Consensus document. Minimum document for an Inclusive Sociopsychopedagogical Evaluation. Emerging narratives about the inclusive school from the social model of disability. Resistance, resilience, and social change.

RTI2018-099218-A-I00 | Ministry of Science, Innovation and Universities. University of Malaga.

Cover of the document 'Red Lines'. On the left, title and subtitle, specified in this entry. On the right, color photograph. Top view of a child looking directly at the camera. They are wearing a green hooded sweatshirt. Around them, a ground covered with leaves and vegetation.

Red Lines

1. Evaluation cannot violate human rights, which implies that it must always protect, among others, the fundamental right to inclusive education: it can never be a reason for segregation from the classroom or the center.

2. Any socio-psychopedagogical evaluation proposal must clearly include the voices of the students and their families. It must be a collaborative construction with the teachers. Furthermore, families must be recognized as having the capacity to accept or reject the individualized aspects of the socio-psychopedagogical evaluation when it refers to their family member. The role of guidance is not to oppose the family, but to work alongside them, protecting human rights. These are the limits of such a relationship. 

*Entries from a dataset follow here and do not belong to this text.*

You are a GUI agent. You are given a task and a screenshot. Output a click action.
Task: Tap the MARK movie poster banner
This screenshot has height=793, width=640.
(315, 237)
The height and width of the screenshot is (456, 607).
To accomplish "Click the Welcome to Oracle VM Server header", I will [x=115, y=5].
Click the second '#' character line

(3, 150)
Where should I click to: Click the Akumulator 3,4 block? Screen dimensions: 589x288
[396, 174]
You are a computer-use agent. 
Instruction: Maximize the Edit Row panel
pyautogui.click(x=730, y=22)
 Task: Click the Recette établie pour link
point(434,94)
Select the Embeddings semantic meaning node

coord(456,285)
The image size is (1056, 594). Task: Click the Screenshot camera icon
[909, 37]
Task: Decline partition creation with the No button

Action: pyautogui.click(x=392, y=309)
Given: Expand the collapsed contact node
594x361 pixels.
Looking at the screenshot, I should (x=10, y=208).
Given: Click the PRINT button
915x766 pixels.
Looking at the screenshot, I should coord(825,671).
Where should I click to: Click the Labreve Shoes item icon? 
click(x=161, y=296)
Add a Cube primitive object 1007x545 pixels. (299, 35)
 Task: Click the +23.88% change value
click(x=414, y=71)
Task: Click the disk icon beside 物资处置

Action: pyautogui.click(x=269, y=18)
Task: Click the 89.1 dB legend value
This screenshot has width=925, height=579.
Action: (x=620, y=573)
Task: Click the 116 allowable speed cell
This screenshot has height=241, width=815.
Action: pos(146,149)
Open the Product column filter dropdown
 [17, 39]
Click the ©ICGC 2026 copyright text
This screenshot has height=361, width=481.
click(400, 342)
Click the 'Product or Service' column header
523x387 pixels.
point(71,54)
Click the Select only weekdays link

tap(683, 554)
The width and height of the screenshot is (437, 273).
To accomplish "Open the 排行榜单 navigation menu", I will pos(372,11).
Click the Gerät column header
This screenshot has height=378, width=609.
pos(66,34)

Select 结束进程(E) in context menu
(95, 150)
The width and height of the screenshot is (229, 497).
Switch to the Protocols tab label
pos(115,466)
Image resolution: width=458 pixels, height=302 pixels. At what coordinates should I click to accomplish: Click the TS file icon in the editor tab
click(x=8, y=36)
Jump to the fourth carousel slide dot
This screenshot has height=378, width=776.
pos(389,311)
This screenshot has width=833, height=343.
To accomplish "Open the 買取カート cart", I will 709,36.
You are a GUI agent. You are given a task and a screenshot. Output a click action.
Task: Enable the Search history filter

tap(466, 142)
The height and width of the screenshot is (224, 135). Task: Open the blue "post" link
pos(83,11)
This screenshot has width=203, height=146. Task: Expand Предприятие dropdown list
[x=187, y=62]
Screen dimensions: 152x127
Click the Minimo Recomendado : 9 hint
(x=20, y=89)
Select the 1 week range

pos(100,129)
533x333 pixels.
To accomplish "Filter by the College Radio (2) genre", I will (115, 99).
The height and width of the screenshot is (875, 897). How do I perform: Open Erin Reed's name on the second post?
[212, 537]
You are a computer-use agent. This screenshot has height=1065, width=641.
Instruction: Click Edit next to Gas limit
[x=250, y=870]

3. In the event that disability is addressed, the evaluation must be based on the social and rights-based model, moving away from the clinical model. It must therefore offer a systemic perspective. 

4. As a consequence of the above, it is necessary to prevent diagnostic categories from being used as a form of socio-pedagogical assessment. When a category appears, the person is, in a way, nullified; and an educational assessment must necessarily place people at the center. In this regard, the need to pay attention also to those categories socially accepted as “mild” is highlighted.

5. Proposed interventions should be fundamentally oriented from the common, avoiding an initial specific focus.

6. The use of psychometric tests must be excluded from assessment practices, due to the demonstrated harmful effects they produce and the social injustice they conceal.

7. Psychopedagogical assessment must avoid standardized proposals, because it specifically needs to focus on the unique nature of the context, the educational situation of each classroom, school, and educational community. In this sense, recovering and constructing biographical and narrative accounts can be of great help. 

8. The sociopsychopedagogical assessment of the class group must focus on respecting natural learning rhythms against standardized demands, the body, and potential, rather than on deficits. 

9. The assessment must conclude in a report useful for the particular situation of that class, far from pretense and justification for requesting resources, because it is an educational tool. It must identify barriers (to access, learning, and participation) and constitute a practical proposal that offers tools and is accessible to the people affected by it (the entire educational community). 

10. The inclusive measures that are proposed must be monitored and evaluated in order to adapt the proposal to the real conditions of the teaching-learning process.